The Seahawks could also reach an injury settlement with Turbin. And he could be re-signed after the season.
The Seahawks did not announce the signing of Jackson on Friday, likely because others moves are pending as the team cuts the roster to the maximum 53 players by 1 p.m. Saturday.
Jackson, who broke into the NFL with Lynch in 2007, has rushed for 5,646 yards and 30 touchdowns. He was the Bills’ third-leading career rusher behind Thurman Thomas and O.J. Simpson.
Asked about Jackson, who visited Seattle headquarters Tuesday, coach Pete Carroll said, “He’s always been a good runner. He’s got great feel and sense. Had a 40-yard run in the game last week and scored a touchdown. He’s been a very adept pass-receiver, and I think that’s something that maybe he could fit in.”
After the Seahawks game Thursday, Carroll said, “We had a good visit with him. I really, really like the kid. We all did.”

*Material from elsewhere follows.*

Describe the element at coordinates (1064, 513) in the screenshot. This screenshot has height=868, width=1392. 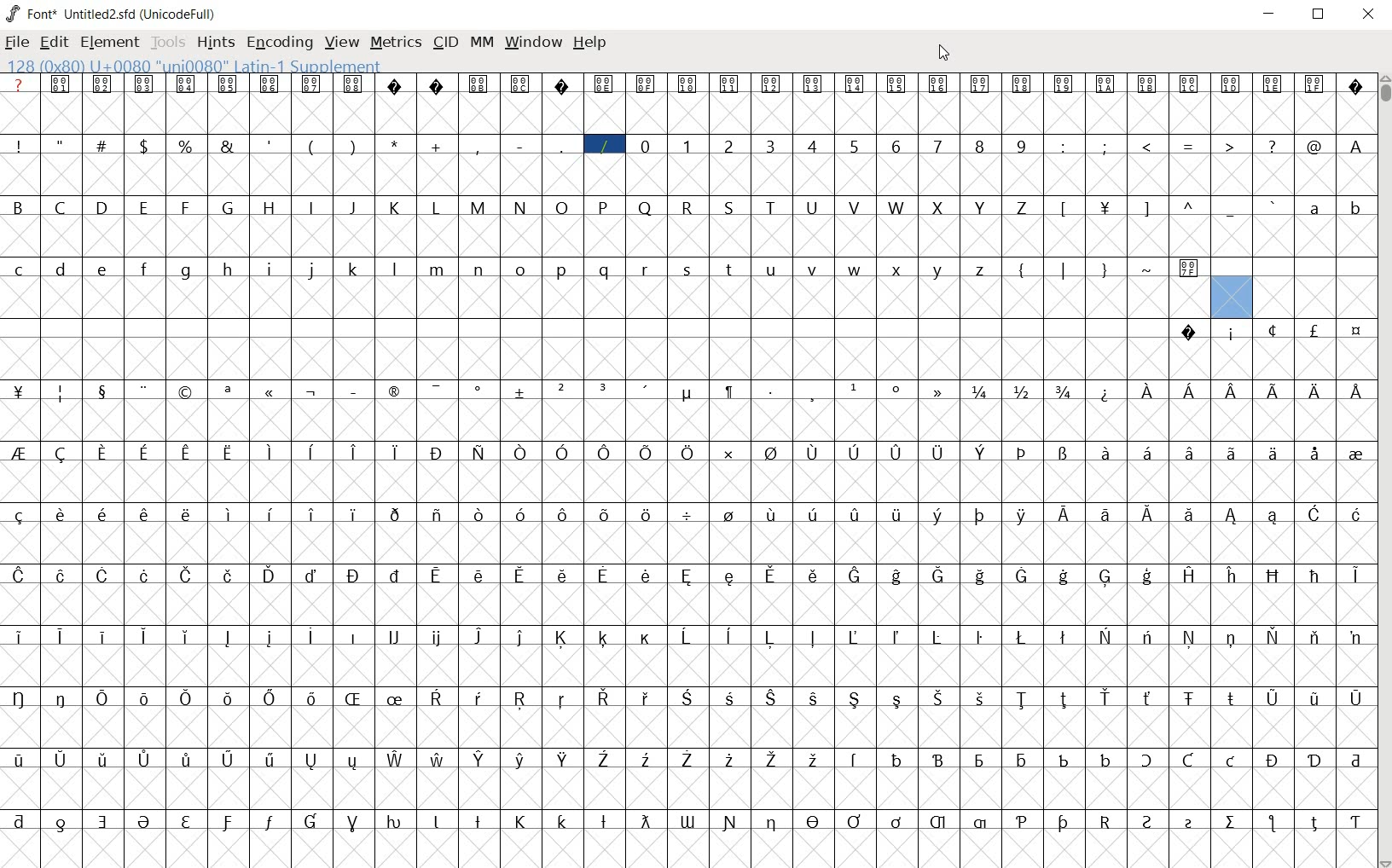
I see `glyph` at that location.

The Bills made Lynch their first-round pick out of the University of California in 2007, the same year Jackson joined the team after playing in NFL Europe. After the Seahawks acquired Lynch in a trade early in the 2010 season, Jackson became Buffalo’s primary back.
Third-year RB Christine Michael rushed for 39 yards on eight carries (4.9 per rush) with a long gain of 15 in Seattle’s 31-21 victory over the Oakland Raiders Thursday night.
Undrafted rookie free agent Thomas Rawls showed well in training camp and finished as Seattle’s leading rusher in the preseason with 158 yards, third-most in the NFL. That will also factor into the team’s decisions.
Jackson is a solid receiver and blocker. Although he averaged a career-low 3.7 yards per carry last season, he caught 66 passes for 501 yards, both career highs. He had his best yardage year in 2009 with 1,062, and his best TD season in 2013 with 10.
The Bills cut Jackson because they wanted to open up cap space.